TASK TO CARRY OUT
Copy all of the data that follows without altering a word.

DATASET ENTRIES
== Segment start ==

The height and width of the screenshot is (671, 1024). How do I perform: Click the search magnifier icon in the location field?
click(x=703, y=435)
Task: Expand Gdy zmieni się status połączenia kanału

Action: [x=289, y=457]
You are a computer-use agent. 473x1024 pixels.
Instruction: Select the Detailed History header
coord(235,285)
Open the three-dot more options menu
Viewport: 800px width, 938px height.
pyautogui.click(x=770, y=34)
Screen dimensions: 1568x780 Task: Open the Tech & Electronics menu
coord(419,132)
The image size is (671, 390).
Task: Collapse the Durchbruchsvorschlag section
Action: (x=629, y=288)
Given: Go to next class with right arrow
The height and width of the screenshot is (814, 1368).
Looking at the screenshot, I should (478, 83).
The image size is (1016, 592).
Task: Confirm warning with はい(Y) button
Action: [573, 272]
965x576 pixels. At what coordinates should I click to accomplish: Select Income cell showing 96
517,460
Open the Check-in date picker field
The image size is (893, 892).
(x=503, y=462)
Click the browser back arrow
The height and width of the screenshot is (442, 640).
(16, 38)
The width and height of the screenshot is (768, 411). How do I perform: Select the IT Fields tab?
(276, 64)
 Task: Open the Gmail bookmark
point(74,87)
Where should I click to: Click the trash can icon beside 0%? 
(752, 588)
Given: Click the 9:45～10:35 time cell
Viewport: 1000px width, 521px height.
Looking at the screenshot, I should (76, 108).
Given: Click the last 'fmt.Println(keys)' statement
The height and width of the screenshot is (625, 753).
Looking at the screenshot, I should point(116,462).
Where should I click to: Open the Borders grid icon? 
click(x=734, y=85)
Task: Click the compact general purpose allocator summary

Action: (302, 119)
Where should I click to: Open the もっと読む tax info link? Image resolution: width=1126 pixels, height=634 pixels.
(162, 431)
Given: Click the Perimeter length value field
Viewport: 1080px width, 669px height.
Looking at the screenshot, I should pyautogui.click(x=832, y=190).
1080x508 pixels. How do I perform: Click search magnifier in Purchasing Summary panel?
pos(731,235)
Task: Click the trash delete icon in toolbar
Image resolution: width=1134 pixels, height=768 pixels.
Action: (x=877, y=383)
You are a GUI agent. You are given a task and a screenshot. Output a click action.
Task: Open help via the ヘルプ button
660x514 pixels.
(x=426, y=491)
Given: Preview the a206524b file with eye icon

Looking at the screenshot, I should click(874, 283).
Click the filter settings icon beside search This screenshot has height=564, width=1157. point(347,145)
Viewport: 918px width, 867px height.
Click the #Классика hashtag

== Segment end ==

ANSWER AREA
The height and width of the screenshot is (671, 1024). How do I perform: Click the search magnifier icon in the location field?
click(x=703, y=435)
Task: Expand Gdy zmieni się status połączenia kanału

Action: [x=289, y=457]
You are a computer-use agent. 473x1024 pixels.
Instruction: Select the Detailed History header
coord(235,285)
Open the three-dot more options menu
Viewport: 800px width, 938px height.
pyautogui.click(x=770, y=34)
Screen dimensions: 1568x780 Task: Open the Tech & Electronics menu
coord(419,132)
The image size is (671, 390).
Task: Collapse the Durchbruchsvorschlag section
Action: (x=629, y=288)
Given: Go to next class with right arrow
The height and width of the screenshot is (814, 1368).
Looking at the screenshot, I should (478, 83).
The image size is (1016, 592).
Task: Confirm warning with はい(Y) button
Action: [573, 272]
965x576 pixels. At what coordinates should I click to accomplish: Select Income cell showing 96
517,460
Open the Check-in date picker field
The image size is (893, 892).
(x=503, y=462)
Click the browser back arrow
The height and width of the screenshot is (442, 640).
(16, 38)
The width and height of the screenshot is (768, 411). How do I perform: Select the IT Fields tab?
(276, 64)
 Task: Open the Gmail bookmark
point(74,87)
Where should I click to: Click the trash can icon beside 0%? 
(752, 588)
Given: Click the 9:45～10:35 time cell
Viewport: 1000px width, 521px height.
Looking at the screenshot, I should (76, 108).
Given: Click the last 'fmt.Println(keys)' statement
The height and width of the screenshot is (625, 753).
Looking at the screenshot, I should point(116,462).
Where should I click to: Open the Borders grid icon? 
click(x=734, y=85)
Task: Click the compact general purpose allocator summary

Action: (302, 119)
Where should I click to: Open the もっと読む tax info link? Image resolution: width=1126 pixels, height=634 pixels.
(162, 431)
Given: Click the Perimeter length value field
Viewport: 1080px width, 669px height.
Looking at the screenshot, I should pyautogui.click(x=832, y=190).
1080x508 pixels. How do I perform: Click search magnifier in Purchasing Summary panel?
pos(731,235)
Task: Click the trash delete icon in toolbar
Image resolution: width=1134 pixels, height=768 pixels.
Action: (x=877, y=383)
You are a GUI agent. You are given a task and a screenshot. Output a click action.
Task: Open help via the ヘルプ button
660x514 pixels.
(x=426, y=491)
Given: Preview the a206524b file with eye icon

Looking at the screenshot, I should click(874, 283).
Click the filter settings icon beside search This screenshot has height=564, width=1157. point(347,145)
Viewport: 918px width, 867px height.
Click the #Классика hashtag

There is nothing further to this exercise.